++++ TEXT SEGMENT ++++

The Crucial Importance and Complex Challenge of Developing Operational Front Line Managers

by Brian Lawson

We know that the performance of operational front line managers in any organisation is crucial to sustainable success yet it is so difficult to achieve. I have been working to develop, train, coach and support first line managers for over 20 years. In this blog I explore the reasons why and what can be done about it.

Why are operational front line managers so important? Three key reasons:

1. Their place in the organisation:

In system thinking terms this is where ‘the rubber hits the road’. The role of the operational front line manager is pivotal – is it the place in the organisation where the reality of the world the organisation work in meets the aspirations the organisation has to impact on that world in terms of its vision and strategy.

2. What they know and who they know:

Front line managers are often the most connected and networked parts of an organisational system and often have rich veins of knowledge, date and information which are crucial for the future development and focus of the organisation. Organisations often fail to harvest and utilise this knowledge and experience in reacting and responding to change and in redesigning their services.

3. How they experience the rest of the organisation:

The inbox of the organisation front line manager is where you can find out whether the rest of the organisation has a coherent approach to supporting the key activities of the organisation – how joined up are Finance, HR and ICT in delivering to the front line? You can also see it in their diaries. How much freedom to respond do they have or is it ‘death by meeting’ as their diaries are crammed from the beginning to end of each day?

Why is it so difficult to develop managers? One crucial reason: CONTINUOUS COMPETING DEMANDS on TIME.

As Henry Mintzberg (1990) points out in his classic paper ‘The Managers Job: Folklore and Fact, the “scarcest resource managers have to allocate is their own time”.

“The facts of management are that managers work at an unrelenting pace and that their activities are characterised by brevity, variety and discontinuity. They are strongly oriented to action and dislike reflective activities”

Mintzberg (1990) p3.

In the courses I run for operational front line managers, I see this all the while, particularly if they are operating in an environment characterised by risk and uncertainty. It is not unusual for managers in these environments to have no space and time at all – they are followed to the toilet, their meetings are interrupted by crises, their inbox is full and growing and people are waiting for calls to be returned and then there are the demands of the rest of the organisation for those reports and responses by the end of each day.

What are the risks and consequences for the managers themselves and for their organisations?:

1. Developing a reactive urgent mind-set and culture:

Firstly this impacts on medium and longer term performance. Operational front line managers completely lose control of their time and just respond to what’s in front of them. This means that more of the important tasks of management such as responding to change, developing people and keeping an eye on performance get done in the margins of the day to day maelstrom of activities and tasks. This means that contemporary knowledge and best practice never gets into operational delivery as managers are too busy even to be aware how far behind they are. Secondly overwhelmed operational first line managers find it impossible to contain the demands on their teams and the distracted anxiety of an overwhelmed manager begins to impact on the culture of their team and individuals within it and current performance begins to slide.

++++ DATASET CONTENT ++++

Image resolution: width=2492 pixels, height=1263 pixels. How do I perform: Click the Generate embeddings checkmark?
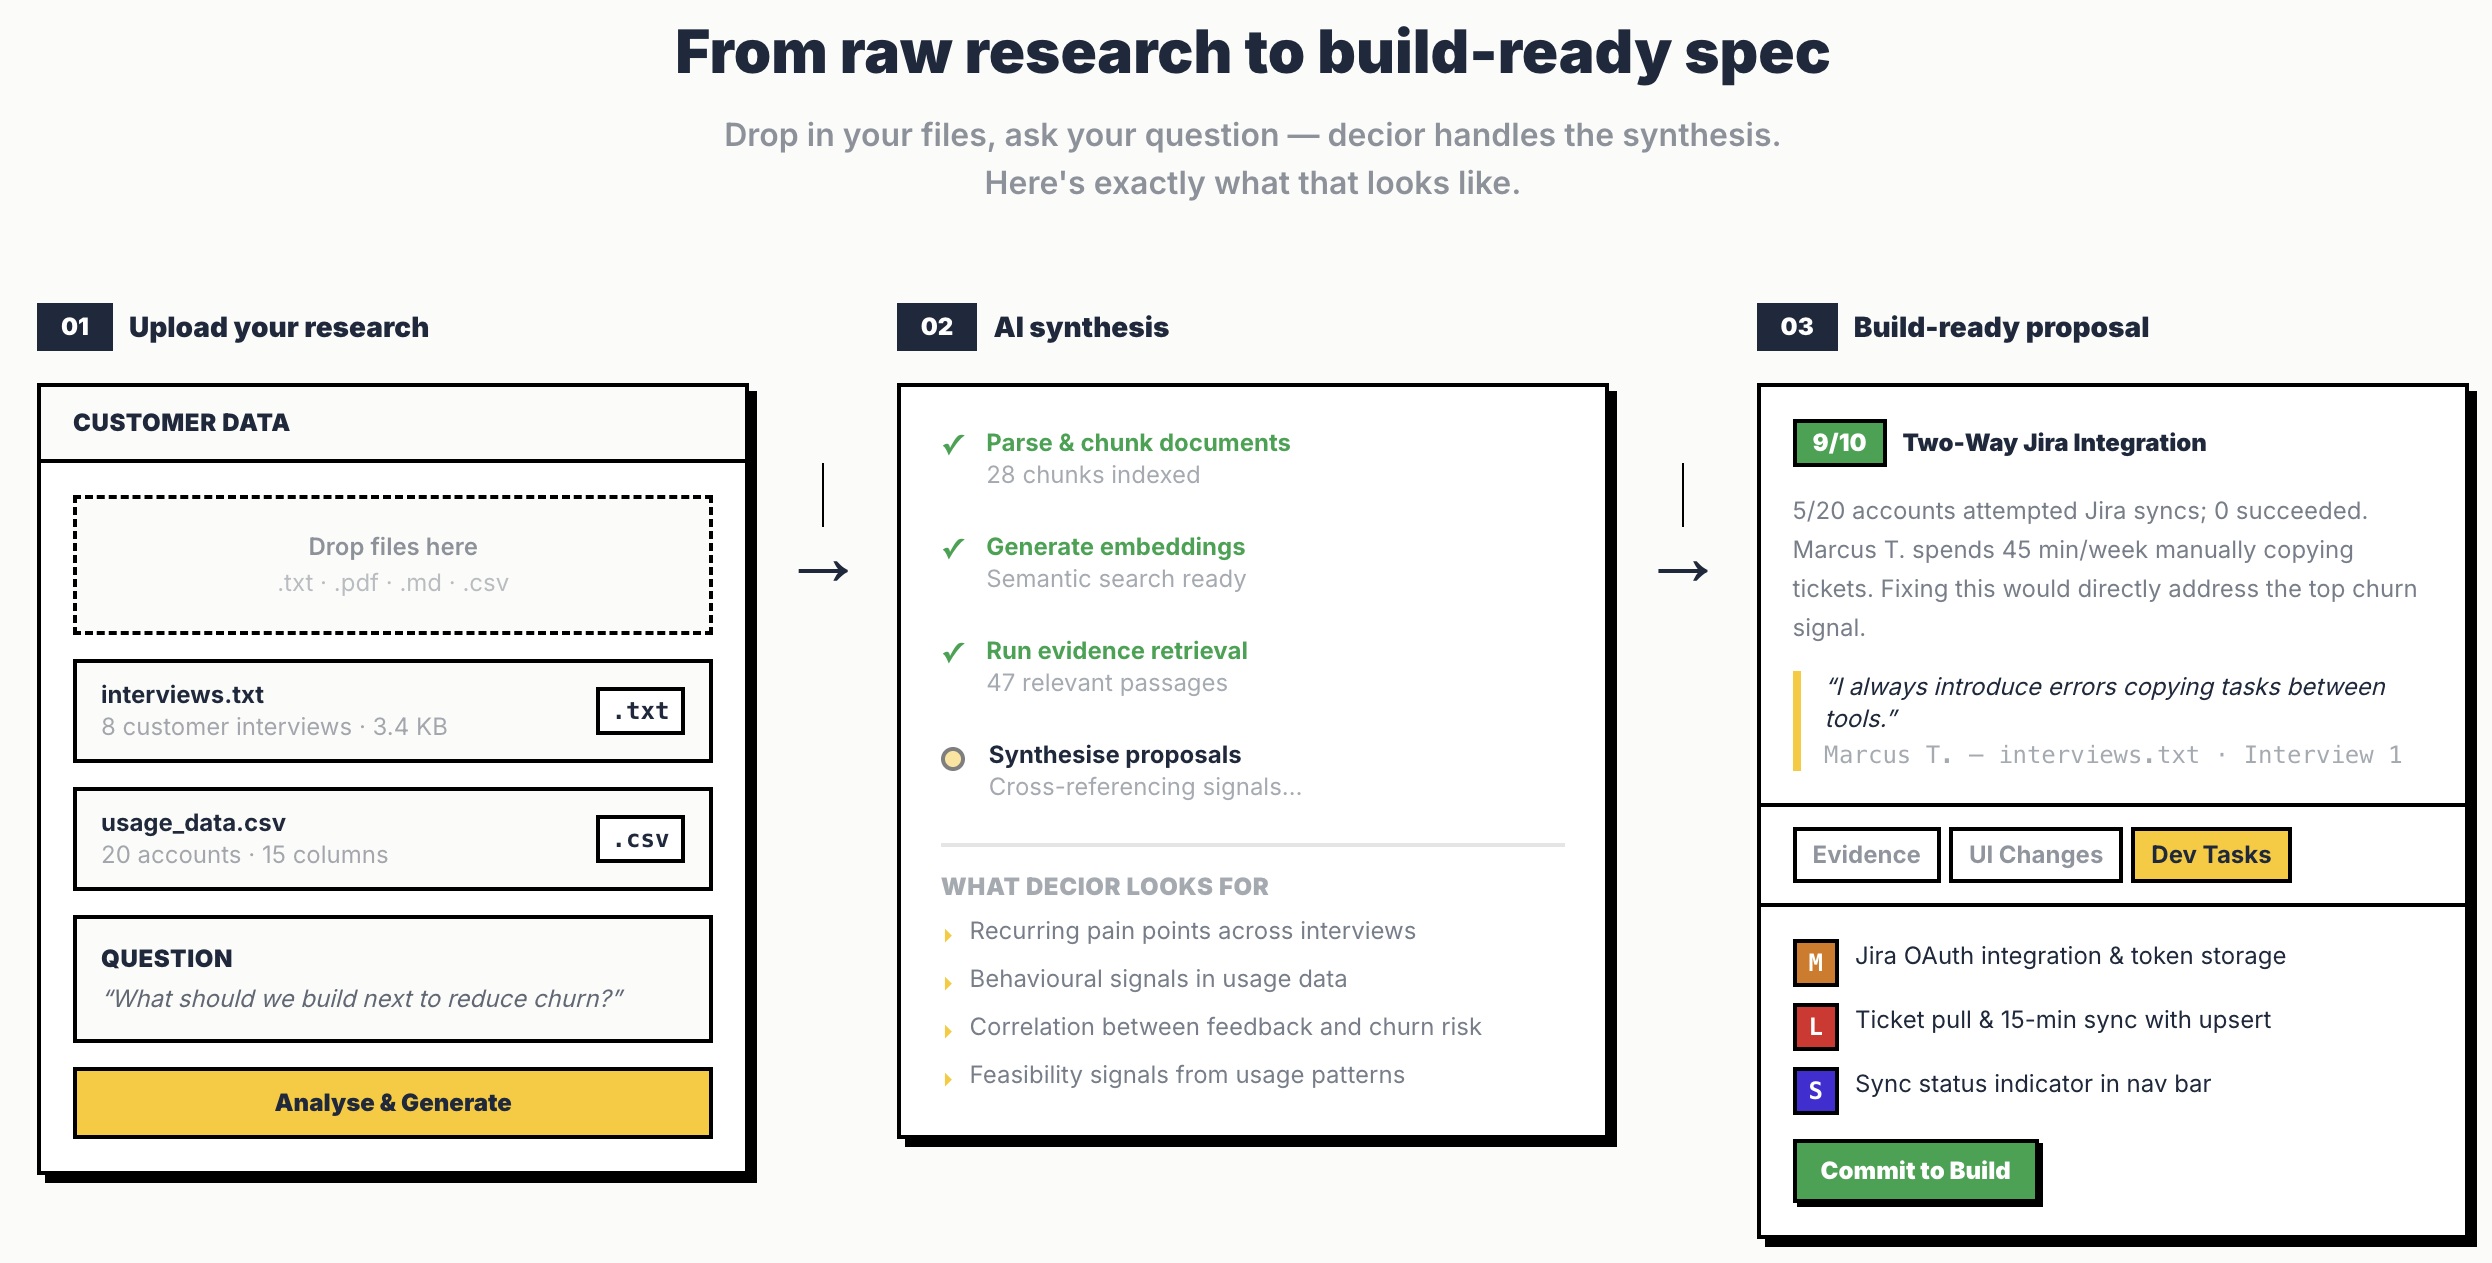[953, 548]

++++

**WRITTEN PROBLEM 1**
According to the blog post on front line managers, for how long has the author been developing, training, coaching and supporting first line managers?
**WRITTEN PROBLEM 2**
Decide whether each statement agrees with the blog post on front line managers, answering yes or no and quoting the deciding words.
(a) Mintzberg calls managers' own time the scarcest resource they have to allocate.
(b) Organisations usually make full use of the knowledge held by front line managers.
(c) Mintzberg describes managers as strongly drawn to reflective activities.
**WRITTEN PROBLEM 3**
Extend the blog post on front line managers, picking up right after its final sentence.

**RESULT 1**
Over 20 years.

**RESULT 2**
(a) Yes: "scarcest resource managers have to allocate is their own time"
(b) No: "Organisations often fail to harvest and utilise this knowledge and experience"
(c) No: "They are strongly oriented to action and dislike reflective activities"

**RESULT 3**
2. The isolation of managers:

Busy managers, overwhelmed by the demands of the job become isolated from their peers and many only see them in highly operational meetings with long agendas and little time to connect. This increases the stress of individual managers and often means that small problems are not fixed and they then have big impacts on efficiency. On my programmes it is not unusual for managers in the same office to say they never have time for even a cup of tea together. They often describe having to work complex inefficient processes together as there is no time to fix them. This includes simple things like bringing together in one file on the system all the material required to run a common process. It is not uncommon for managers and workers to be wasting time on a daily basis simply because the material required to run a process is dispersed across a system often hidden in the remote reaches of sub files.

Other issues which impact on the effectiveness of our operational front line managers:

1. The impact of being a responsibility magnet:

Operational front line managers have a strong desire to get on with things. Almost all of the managers I have worked with have shared one common characteristic in that they are prepared to take responsibility and be accountable for work done ‘on their watch’. However this ‘can do’ activity often translates into a belief and an associated practice that ‘it’s quicker to do it myself’. This results in the manager becoming a responsibility magnet and taking too much work on for themselves which their workers should be doing. Busy managers commonly fail to delegate.

2. Contested decision making environments:

Barry Oshry (1995) describes operational front line managers as being in the middle of a system which creates competing demands complex accountabilities and torn loyalties. In this environment it is often very difficult for managers to retain the independence and creativity of thought and action to respond imaginatively and with a degree of independence to the situations they encounter. In a strongly hierarchical organisation this ability is impaired further by command and control structures which limit action and then blame operational front line managers for getting it wrong. This can result in a decision paralysis throughout an organisation where fear of failure rather than doing the right thing drive behaviour of managers.

So what can we do about it? Developing, coaching and communities of practice in the systems we actually work in.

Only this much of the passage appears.